Q: How do I decide who to help first in a mass casualty situation?

A: Use START triage. Help RED (immediate) patients first—those with life-threatening but treatable conditions. GREEN (walking wounded) can help each other. This saves the most lives.

Q: What if I have to choose between two critically injured people?

A: Choose the one most likely to survive with immediate intervention. Consider age, injury severity, and available resources. These are terrible decisions but necessary in MCIs.

Q: Should children get priority in triage?

A: No. Triage is based on survivability, not age. However, children often have better recovery potential if they survive initial treatment. Use JumpSTART for pediatric assessment.

Q: What if there are more BLACK tags than seems right?

A: In MCIs, patients who would survive with unlimited resources may be tagged BLACK due to resource scarcity. This is emotionally difficult but necessary for saving the most lives.

Q: How do I handle family members who want preferential treatment?

A: Explain triage principles calmly. Assign them helpful tasks. Have security or crowd control if available. Maintain fair, systematic approach despite emotional pressure.

Q: When should I stop doing CPR in a disaster?

A: In MCIs, prolonged CPR on one person prevents helping many others. If no response after 2-3 minutes, move to next patient. This differs drastically from normal situations.

Q: What if professional help doesn't arrive for days?

A: Establish sustainable systems: rotate helpers, ration supplies, maintain sanitation, prevent disease, document everything, establish communication methods, plan for extended care.

Q: How do I maintain infection control with limited supplies?

A: Prioritize hand hygiene, use barriers even if improvised, isolate infectious patients, maintain clean water supplies, proper waste disposal. Prevention is crucial when treatment limited.

Q: Should I attempt advanced procedures I've seen but not trained for?

A: Generally no. Stick to your training level. However, in true life-or-death situations with no other options, you may need to attempt procedures under guidance (phone/radio) from medical professionals.

Q: How do I deal with the emotional trauma of making triage decisions?

A: Expect psychological impact. Seek counseling afterward. Remember you saved lives by making hard choices. Connect with others who understand. Professional help is not weakness.

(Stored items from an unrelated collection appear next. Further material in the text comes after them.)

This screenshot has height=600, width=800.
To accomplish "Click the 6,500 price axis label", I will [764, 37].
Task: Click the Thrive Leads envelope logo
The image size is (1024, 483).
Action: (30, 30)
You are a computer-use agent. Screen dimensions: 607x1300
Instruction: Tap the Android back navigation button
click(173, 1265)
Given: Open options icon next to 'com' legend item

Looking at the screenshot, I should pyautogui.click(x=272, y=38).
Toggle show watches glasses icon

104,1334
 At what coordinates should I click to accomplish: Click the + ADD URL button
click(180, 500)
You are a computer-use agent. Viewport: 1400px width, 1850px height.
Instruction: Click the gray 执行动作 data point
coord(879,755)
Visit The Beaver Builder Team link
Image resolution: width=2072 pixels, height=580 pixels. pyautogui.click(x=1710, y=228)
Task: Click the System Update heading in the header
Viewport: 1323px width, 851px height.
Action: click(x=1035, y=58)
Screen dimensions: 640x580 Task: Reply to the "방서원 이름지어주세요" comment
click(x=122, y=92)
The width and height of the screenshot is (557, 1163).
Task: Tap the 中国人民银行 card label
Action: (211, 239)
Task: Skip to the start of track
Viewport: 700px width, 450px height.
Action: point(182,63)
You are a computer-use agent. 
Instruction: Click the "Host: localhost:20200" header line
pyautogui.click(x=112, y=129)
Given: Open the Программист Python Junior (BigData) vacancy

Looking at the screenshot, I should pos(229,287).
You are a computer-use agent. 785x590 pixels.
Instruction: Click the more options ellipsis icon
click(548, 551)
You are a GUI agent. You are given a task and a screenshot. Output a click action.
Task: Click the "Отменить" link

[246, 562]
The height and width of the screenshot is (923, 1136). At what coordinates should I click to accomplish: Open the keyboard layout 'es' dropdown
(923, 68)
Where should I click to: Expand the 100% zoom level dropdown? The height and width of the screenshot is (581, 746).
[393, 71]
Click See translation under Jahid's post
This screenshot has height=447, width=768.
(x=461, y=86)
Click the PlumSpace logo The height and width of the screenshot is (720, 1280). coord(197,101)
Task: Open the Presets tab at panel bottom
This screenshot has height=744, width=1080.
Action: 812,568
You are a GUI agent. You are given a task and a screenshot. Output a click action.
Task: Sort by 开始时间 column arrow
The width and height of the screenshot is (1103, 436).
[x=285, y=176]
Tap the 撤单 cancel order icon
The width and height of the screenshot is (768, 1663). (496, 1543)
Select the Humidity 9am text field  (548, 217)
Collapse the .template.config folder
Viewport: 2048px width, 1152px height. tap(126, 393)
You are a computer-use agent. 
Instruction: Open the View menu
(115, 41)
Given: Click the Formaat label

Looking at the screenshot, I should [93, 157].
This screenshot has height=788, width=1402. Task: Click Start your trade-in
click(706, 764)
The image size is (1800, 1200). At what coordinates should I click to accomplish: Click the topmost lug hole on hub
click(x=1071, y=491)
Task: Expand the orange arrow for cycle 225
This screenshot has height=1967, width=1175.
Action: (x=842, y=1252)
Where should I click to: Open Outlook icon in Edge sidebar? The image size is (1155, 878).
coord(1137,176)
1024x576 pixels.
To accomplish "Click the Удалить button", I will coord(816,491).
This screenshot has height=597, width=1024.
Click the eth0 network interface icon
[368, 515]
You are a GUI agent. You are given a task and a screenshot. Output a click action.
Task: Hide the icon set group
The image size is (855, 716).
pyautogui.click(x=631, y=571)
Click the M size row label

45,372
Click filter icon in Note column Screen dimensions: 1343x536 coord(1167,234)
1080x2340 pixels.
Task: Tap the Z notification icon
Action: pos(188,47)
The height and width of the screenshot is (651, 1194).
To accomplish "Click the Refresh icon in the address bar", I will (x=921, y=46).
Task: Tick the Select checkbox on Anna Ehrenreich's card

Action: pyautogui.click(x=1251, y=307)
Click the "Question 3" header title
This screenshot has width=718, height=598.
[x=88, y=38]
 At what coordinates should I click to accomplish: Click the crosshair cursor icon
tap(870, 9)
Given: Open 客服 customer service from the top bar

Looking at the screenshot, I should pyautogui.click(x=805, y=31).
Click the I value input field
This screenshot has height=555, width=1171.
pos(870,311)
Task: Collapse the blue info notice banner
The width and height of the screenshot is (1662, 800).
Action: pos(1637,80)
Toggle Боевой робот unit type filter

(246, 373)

> Final Quick Reference Box: > MCI Response - Remember DISASTER: > - Detect scene safety > - Incident command establishment > - START triage immediately > - Assign bystander teams > - Sector organization > - Treatment areas setup > - Evacuation coordination > - Record everything possible

Final Critical Message:

Mass casualty incidents demand a fundamental shift from individual patient care to population-based decisions. Your ability to rapidly triage, organize bystanders, improvise resources, and maintain systematic care can save dozens of lives. While these situations require difficult decisions, remember that your actions—guided by established principles—provide the greatest good for the greatest number. Preparation, training, and mental rehearsal before disasters strike make you exponentially more effective when seconds count and lives hang in the balance. In humanity's darkest moments, trained citizens who step forward with knowledge and composure become beacons of hope and survival.